## TEXT SECTION
* Start *
When it comes to educational philosophy,
the liberal arts are falling out of vogue.
Organizations like the Bill and Melinda Gates Foundation or the Casey
Research Institute issue dire warnings about the future if America does not
devote more resources to mathematics and engineering. Alex Daley with the Casey Institute even went
so far as to write a piece entitled, “Friends Don’t Let Friends Major in the
Liberal Arts”, an unsubtle title to say the least. There he argued that American students are
“graduating less prepared for the technological future than their peers from
around the world – a trend that is already having serious economic effects as
jobs like biotech research now head overseas as quickly as manufacturing once
did.” No doubt Mr. Daley has in mind
countries like Japan, Germany, or China, nations which excel in engineering and
research. Or perhaps he has in mind
numerous media reports about fledgling American science and math scores or the
dire predictions of our economic future if we don’t shed our obsession with the
arts. As any reasonable libertarian like
Doug Casey, founder of the Casey Research Institute, will tell you, history,
literature, dead languages, and theology are really nothing but diversion or a
hobby at best. Maybe as well the
ironically unscientific anecdote of freeloading Occupy protesters with
loads of debt and useless Medieval Literature degrees still rings true in the
ears of many hearers. So off to war
march the pragmatists and the artists, engineers citing the indisputability of
common sense.
As a
Christian, however, I am left wondering how Jesus informs this discussion. While I no longer sport a knit bracelet
advertising it, I still have to ask “What Would Jesus Do?” (My Sunday School teacher said so.) More aptly in this discussion, what can we
learn from Jesus’s pedagogy here in 2013?
What can we glean from the famous teacher Jesus Christ, the most
influential man who ever lived? I
believe that we can see from Jesus a holistic view of education, one which
engages the mind with the arts, values the practical life of work and career,
and transforms the human heart. Thus,
Jesus the liberal artist sees and educates the whole person.
* End *
## WHAT YOU SHOULD DO
According to the liberal arts essay above, what was the title of the piece Alex Daley wrote? Please give it in a few words.

## DATASET ENTRIES
* Start *
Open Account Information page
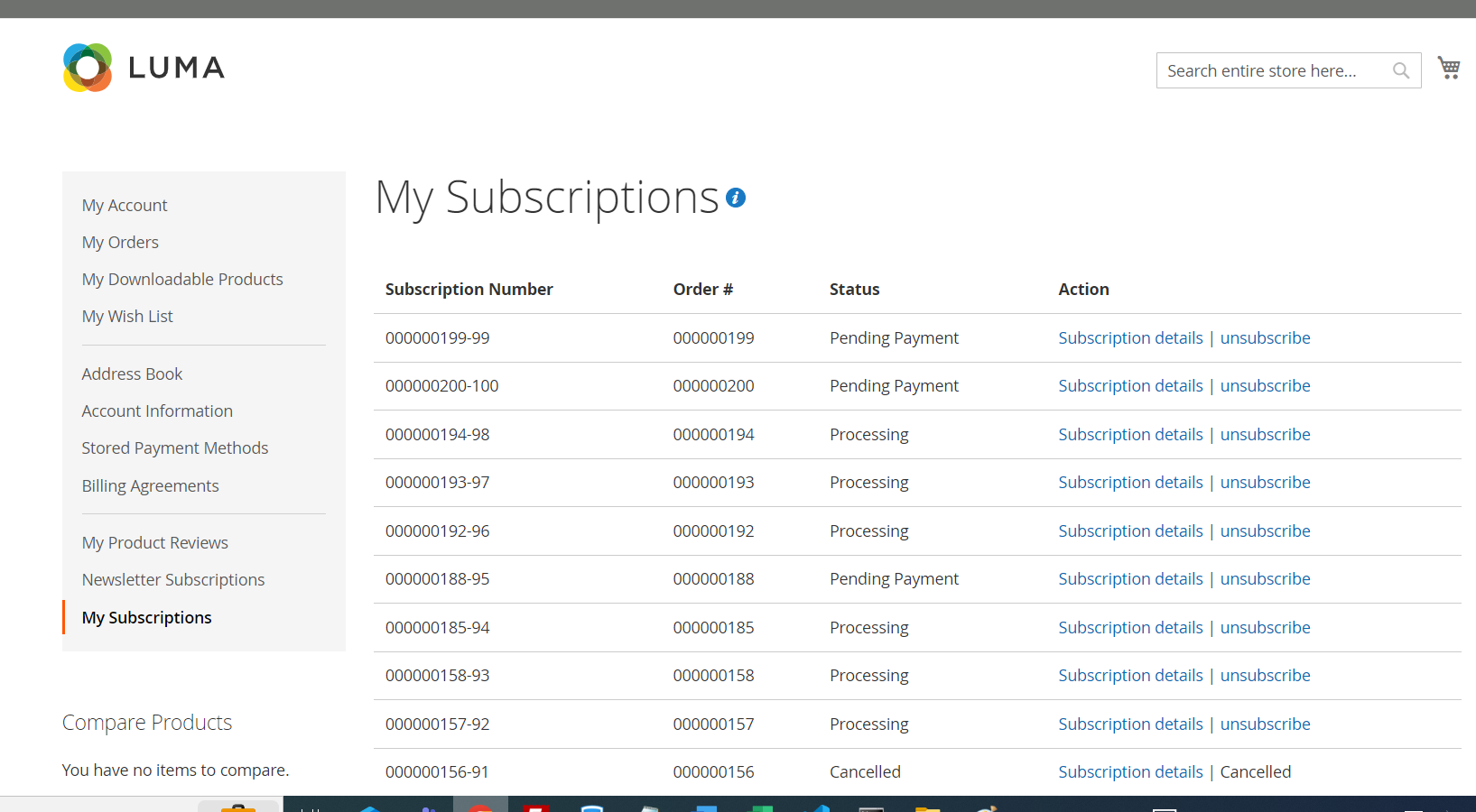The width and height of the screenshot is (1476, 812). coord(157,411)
* End *
* Start *
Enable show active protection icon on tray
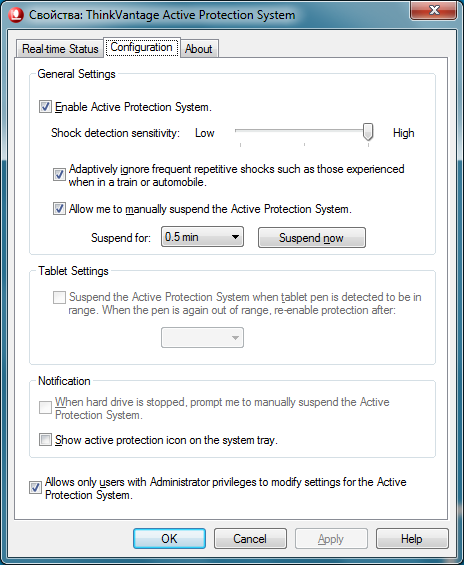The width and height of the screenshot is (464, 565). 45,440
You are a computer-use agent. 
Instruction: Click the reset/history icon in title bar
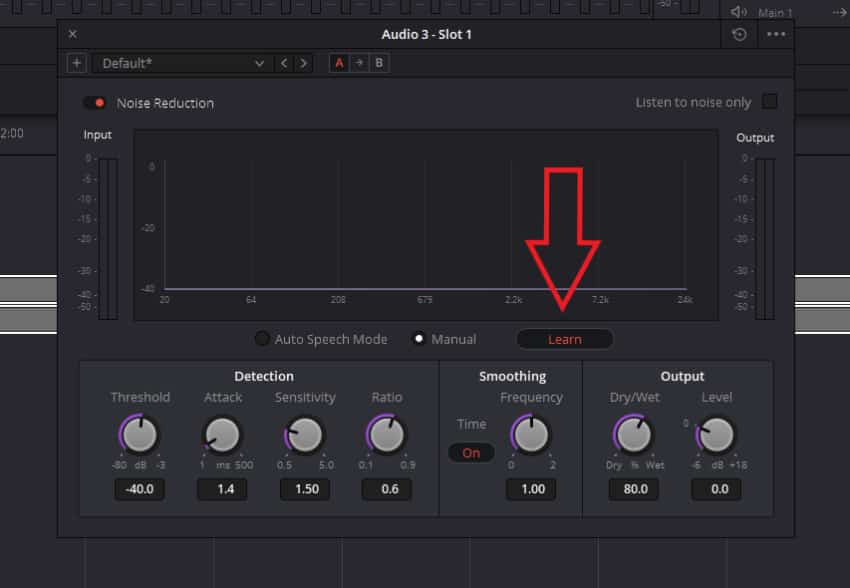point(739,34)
* End *
## WRITTEN SOLUTION
“Friends Don’t Let Friends Major in the Liberal Arts”